Exercise prompt
Below are the records; give the number of lines in them that include the word "agent", and nothing more.

[Stored items]
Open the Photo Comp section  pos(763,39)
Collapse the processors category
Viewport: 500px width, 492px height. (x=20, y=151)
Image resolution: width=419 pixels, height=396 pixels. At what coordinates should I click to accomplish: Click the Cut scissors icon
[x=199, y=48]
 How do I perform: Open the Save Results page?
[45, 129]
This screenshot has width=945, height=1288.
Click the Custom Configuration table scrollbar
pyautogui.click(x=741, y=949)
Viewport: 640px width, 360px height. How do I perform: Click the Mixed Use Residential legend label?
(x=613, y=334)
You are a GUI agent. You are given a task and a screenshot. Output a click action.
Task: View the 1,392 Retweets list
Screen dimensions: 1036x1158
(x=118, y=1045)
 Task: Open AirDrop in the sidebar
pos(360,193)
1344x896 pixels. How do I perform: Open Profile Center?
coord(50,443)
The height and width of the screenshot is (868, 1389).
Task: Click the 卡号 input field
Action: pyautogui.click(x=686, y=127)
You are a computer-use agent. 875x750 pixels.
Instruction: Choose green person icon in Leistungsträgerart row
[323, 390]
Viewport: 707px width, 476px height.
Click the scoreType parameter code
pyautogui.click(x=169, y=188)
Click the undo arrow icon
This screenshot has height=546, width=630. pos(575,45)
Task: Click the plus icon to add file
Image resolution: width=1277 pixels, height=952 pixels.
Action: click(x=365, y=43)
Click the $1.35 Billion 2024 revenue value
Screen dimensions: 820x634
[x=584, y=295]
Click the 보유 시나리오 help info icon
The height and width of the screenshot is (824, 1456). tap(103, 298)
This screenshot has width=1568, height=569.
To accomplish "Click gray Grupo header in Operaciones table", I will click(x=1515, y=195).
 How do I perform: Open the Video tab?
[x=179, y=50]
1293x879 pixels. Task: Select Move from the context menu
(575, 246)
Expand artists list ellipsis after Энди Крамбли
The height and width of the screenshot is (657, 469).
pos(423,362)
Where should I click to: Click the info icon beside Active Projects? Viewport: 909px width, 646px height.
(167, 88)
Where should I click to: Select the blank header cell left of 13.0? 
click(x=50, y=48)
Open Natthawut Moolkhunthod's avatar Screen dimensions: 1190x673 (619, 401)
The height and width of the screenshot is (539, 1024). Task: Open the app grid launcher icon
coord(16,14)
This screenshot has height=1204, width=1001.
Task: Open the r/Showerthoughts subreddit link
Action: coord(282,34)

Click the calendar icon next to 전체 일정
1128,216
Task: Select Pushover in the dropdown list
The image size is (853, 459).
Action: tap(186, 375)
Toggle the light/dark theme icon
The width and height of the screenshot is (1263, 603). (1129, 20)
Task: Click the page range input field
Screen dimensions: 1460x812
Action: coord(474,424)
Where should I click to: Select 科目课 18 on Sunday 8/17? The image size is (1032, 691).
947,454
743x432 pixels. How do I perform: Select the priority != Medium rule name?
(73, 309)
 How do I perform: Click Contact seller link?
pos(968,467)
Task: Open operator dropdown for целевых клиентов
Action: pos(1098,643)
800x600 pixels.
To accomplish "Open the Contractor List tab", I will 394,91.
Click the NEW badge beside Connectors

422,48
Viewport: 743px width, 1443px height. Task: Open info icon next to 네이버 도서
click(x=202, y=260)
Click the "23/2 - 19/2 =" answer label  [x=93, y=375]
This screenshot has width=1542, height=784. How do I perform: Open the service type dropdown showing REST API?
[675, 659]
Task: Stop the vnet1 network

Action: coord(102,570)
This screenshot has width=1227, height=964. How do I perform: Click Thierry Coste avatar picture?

Solution to this exercise
2